In Ingolstadt entsteht derzeit das erste „Haus fast ohne Heizung“ in Deutschland. Dank einer speziellen Bauweise soll es ohne zentrales Heiz- und Kühlsystem auskommen. Ziel ist es, nachhaltiger, ressourcenschonender und kostengünstiger zu bauen, um mehr bezahlbaren Wohnraum zu schaffen.
Hintergrund: Das erste „Haus fast ohne Heizung“
- Das „Haus fast ohne Heizung“ basiert auf dem 2226Konzept, das ganzjährig eine Raumtemperatur zwischen 22 und 26 Grad vorsieht – ohne Heiz- oder Kühlsystem. Stattdessen soll durch die Abwärme der Bewohner, der technischen Geräte und der Beleuchtung geheizt werden. Sensoren steuern zudem Lüftungsflügel, um die Temperatur und den CO2-Anteil zu regulieren. Eine teure Haustechnik entfällt.
- Der Neubau soll über 15 Mietwohnungen verfügen und Ende 2025 fertig sein. Innenwände und Decken wurden in massiver Bauweise errichtet, um Wärme oder Kälte speichern zu können. Jede Wohnung verfügt über eine eigene Warmwasserversorgung. Für sehr kalte Wintertage wird eine elektronische Flächenheizung für den Notfall eingebaut.

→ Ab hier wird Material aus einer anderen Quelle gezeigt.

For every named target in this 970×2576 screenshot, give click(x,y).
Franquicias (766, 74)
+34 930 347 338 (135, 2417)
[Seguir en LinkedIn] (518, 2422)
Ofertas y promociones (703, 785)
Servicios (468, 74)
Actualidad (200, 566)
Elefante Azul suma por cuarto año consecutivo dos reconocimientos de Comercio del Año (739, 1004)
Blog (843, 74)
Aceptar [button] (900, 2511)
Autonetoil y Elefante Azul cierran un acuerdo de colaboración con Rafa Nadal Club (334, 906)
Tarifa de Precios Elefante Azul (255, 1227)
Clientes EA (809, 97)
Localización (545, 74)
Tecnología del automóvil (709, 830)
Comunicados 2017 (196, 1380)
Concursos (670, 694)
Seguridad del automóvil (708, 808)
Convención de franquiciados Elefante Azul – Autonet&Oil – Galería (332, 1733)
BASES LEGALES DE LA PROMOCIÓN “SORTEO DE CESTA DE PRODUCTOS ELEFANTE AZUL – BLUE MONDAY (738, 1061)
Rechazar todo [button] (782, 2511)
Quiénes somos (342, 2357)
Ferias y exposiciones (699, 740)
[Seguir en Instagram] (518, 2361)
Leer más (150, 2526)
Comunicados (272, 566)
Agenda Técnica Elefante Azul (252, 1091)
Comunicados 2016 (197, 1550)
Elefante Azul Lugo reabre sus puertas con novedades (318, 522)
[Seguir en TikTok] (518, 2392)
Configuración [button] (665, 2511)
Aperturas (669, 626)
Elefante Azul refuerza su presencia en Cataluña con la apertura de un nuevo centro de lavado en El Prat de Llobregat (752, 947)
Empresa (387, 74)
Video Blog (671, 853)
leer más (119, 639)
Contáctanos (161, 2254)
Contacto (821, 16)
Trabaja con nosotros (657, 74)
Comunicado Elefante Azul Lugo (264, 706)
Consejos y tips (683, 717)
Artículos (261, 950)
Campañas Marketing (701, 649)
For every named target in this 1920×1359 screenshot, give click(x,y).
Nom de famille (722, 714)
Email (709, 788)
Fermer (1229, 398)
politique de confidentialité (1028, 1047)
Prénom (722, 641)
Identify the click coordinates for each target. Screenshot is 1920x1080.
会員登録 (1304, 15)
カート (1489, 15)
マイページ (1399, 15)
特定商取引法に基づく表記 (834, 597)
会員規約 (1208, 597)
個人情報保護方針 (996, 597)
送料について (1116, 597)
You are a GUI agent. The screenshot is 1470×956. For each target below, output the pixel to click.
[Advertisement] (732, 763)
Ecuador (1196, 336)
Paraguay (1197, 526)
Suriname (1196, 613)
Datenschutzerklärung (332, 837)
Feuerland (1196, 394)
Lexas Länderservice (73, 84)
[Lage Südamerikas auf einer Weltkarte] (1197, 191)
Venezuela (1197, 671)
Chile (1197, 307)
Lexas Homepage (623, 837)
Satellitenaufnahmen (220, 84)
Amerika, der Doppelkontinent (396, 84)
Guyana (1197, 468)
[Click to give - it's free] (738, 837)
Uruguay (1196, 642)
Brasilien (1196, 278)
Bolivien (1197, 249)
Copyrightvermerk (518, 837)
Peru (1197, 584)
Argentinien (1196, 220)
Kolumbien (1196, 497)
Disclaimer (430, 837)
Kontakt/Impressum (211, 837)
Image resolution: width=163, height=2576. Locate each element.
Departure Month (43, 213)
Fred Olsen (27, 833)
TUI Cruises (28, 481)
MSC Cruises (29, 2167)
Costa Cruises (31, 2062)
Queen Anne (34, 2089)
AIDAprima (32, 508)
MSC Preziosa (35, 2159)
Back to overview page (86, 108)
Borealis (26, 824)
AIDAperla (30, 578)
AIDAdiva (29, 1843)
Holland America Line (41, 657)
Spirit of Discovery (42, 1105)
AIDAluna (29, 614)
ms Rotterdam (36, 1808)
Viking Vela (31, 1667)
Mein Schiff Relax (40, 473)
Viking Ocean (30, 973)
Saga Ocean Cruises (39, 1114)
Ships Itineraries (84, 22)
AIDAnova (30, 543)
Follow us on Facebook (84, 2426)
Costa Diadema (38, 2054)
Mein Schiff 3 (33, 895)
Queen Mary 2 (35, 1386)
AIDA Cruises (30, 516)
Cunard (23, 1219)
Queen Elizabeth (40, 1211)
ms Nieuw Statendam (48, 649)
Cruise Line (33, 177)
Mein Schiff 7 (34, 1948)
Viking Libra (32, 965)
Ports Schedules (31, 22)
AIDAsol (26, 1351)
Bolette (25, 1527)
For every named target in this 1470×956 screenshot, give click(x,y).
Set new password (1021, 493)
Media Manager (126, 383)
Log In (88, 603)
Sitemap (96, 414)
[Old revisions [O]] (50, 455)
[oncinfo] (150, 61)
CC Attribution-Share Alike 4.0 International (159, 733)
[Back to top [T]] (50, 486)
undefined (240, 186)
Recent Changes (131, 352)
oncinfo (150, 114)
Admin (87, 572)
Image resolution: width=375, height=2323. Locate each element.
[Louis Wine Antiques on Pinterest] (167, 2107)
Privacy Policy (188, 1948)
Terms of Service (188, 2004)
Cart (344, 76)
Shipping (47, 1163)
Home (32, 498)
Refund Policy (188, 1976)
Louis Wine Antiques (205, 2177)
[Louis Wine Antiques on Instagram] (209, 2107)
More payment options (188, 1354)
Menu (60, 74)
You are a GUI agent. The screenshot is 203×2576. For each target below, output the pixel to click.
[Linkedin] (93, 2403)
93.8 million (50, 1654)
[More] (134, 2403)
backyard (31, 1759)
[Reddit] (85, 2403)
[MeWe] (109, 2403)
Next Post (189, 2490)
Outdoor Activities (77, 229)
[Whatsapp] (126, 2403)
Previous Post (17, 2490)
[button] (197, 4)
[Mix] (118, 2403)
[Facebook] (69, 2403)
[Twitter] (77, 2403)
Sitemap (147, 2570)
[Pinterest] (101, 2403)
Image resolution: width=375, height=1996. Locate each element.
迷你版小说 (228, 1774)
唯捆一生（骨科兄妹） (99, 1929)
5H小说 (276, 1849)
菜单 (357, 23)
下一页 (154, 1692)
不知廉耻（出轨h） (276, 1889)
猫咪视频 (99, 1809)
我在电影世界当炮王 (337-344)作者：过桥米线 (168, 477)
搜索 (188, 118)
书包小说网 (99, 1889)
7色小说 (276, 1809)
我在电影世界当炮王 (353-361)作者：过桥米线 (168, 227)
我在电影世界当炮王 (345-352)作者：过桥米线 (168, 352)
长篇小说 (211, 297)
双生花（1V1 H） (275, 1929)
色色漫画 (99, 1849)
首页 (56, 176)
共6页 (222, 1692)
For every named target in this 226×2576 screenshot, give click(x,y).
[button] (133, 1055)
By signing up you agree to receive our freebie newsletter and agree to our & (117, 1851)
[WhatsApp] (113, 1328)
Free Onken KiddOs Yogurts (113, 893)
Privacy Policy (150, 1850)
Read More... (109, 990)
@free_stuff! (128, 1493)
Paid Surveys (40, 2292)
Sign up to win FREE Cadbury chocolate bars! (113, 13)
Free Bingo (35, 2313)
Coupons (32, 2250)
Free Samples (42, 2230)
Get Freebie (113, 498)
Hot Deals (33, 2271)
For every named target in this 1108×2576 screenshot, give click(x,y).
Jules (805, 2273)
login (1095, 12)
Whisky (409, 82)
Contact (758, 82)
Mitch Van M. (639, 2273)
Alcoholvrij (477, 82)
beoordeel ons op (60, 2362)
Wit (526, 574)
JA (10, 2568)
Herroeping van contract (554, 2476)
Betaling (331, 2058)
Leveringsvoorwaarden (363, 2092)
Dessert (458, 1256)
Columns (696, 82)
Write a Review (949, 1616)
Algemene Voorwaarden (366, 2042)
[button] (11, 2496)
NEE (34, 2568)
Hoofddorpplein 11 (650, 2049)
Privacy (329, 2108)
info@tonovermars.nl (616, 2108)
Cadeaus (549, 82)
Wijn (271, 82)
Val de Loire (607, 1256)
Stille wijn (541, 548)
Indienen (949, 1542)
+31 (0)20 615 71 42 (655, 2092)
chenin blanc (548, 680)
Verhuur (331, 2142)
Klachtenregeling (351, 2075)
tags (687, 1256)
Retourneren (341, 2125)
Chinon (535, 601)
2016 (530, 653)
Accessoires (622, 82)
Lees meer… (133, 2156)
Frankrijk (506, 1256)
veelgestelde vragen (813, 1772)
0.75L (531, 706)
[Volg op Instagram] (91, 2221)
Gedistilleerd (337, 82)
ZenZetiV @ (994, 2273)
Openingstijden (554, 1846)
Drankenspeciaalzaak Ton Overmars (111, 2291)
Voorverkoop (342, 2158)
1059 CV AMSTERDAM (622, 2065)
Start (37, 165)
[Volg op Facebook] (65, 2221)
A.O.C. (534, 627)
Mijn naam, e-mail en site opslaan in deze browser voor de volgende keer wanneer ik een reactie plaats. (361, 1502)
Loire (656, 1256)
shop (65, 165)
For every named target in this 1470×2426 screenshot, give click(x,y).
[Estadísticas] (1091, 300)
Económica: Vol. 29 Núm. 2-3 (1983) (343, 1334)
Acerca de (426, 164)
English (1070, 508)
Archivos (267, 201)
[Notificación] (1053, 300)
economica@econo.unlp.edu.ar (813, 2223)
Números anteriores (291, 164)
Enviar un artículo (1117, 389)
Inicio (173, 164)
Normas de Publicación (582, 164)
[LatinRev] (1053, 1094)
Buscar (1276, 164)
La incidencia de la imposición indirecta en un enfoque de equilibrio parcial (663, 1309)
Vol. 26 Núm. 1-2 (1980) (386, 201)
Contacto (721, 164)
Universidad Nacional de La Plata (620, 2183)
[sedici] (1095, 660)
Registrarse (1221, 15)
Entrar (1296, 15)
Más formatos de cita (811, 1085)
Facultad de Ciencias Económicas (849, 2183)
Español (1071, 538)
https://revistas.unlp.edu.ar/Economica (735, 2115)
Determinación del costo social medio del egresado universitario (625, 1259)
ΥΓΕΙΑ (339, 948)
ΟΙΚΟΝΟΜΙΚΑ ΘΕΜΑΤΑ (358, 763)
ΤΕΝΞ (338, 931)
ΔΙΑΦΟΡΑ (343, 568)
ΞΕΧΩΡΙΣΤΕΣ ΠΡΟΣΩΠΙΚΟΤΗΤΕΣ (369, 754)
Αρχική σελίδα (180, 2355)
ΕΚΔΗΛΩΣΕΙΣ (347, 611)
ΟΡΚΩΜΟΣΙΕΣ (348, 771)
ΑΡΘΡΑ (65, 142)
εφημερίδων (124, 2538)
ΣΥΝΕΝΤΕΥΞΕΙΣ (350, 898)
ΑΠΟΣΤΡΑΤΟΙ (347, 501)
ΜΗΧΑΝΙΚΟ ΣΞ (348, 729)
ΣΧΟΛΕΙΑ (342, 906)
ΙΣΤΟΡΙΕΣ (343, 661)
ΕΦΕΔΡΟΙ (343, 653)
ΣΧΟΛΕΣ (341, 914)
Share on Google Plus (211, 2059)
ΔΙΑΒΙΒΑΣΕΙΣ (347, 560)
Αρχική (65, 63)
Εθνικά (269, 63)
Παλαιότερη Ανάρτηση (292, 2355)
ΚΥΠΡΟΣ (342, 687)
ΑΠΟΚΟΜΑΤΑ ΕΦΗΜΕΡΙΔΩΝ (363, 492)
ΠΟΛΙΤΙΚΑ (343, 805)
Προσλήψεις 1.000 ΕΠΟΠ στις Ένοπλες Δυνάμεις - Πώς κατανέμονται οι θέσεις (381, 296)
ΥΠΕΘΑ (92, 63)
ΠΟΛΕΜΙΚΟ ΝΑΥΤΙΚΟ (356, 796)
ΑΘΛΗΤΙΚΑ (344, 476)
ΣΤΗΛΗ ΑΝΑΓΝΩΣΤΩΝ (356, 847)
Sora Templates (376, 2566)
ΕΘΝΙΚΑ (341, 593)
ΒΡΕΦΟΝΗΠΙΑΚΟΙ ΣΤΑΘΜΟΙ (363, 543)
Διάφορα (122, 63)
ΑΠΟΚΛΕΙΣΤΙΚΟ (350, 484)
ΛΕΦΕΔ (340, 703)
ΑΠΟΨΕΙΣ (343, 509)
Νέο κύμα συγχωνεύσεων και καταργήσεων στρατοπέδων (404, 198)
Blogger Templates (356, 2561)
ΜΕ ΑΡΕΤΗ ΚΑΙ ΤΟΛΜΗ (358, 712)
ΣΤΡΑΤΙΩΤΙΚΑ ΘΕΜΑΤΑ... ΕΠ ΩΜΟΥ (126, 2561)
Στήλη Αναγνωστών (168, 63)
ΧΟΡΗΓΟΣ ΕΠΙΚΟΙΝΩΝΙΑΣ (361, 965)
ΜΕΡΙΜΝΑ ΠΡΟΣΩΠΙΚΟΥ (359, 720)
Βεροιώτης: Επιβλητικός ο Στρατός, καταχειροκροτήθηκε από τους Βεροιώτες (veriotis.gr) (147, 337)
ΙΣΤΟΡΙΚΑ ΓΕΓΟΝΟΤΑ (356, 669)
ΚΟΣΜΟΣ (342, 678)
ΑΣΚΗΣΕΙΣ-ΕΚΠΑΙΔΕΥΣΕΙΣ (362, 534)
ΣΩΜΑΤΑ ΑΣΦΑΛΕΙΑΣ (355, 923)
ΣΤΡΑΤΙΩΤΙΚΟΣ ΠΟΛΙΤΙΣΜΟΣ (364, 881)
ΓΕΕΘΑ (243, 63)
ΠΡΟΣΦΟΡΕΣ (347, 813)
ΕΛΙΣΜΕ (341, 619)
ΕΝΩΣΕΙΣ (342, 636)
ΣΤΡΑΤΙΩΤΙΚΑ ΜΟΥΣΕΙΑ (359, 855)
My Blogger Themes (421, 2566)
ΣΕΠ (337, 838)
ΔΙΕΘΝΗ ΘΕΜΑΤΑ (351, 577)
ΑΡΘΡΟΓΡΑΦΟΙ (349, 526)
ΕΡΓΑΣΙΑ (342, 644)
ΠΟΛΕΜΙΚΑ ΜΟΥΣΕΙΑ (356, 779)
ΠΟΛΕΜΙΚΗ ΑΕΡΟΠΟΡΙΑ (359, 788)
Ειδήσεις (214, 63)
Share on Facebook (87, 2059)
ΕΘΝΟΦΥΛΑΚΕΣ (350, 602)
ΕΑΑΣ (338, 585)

- Das „Haus fast ohne Heizung“ basiert auf dem Gebäudetyp-e. Ziel ist es, bei Bauvorhaben auf nicht zwingende Baustandards zu verzichten, um schneller und kostengünstiger zu bauen. Das geplante Gebäudetyp-E-Gesetz konnte bislang nicht abgeschlossen werden. Laut Bundesgerichtshof (BGH) ist der bisherige Gesetzesentwurf zur Herbeiführung seines Ziels nicht geeignet.
Einordnung: Nachhaltiges und kostengünstiges Wohnen
Mit dem „Haus fast ohne Heizung“ nimmt der Traum von nachhaltigem und kostengünstigen Wohnen erstmals auf politischer Ebene Gestalt an. Es besteht jedoch das Risiko, dass die relativ einfache und günstige Bauweise zu einem Synonym für schlechte Qualität verkommt.
Denn: Wenn Standards gekippt werden und gesetzliche Schlupflöcher entstehen, könnte neben der Kalkulation auch das Vertrauen der Verbraucher wackeln. Eine einfache Haustechnik, weniger Wartungsarbeiten und niedrige Betriebskosten dürften jedoch Musik in den Ohren vieler Mieter sein.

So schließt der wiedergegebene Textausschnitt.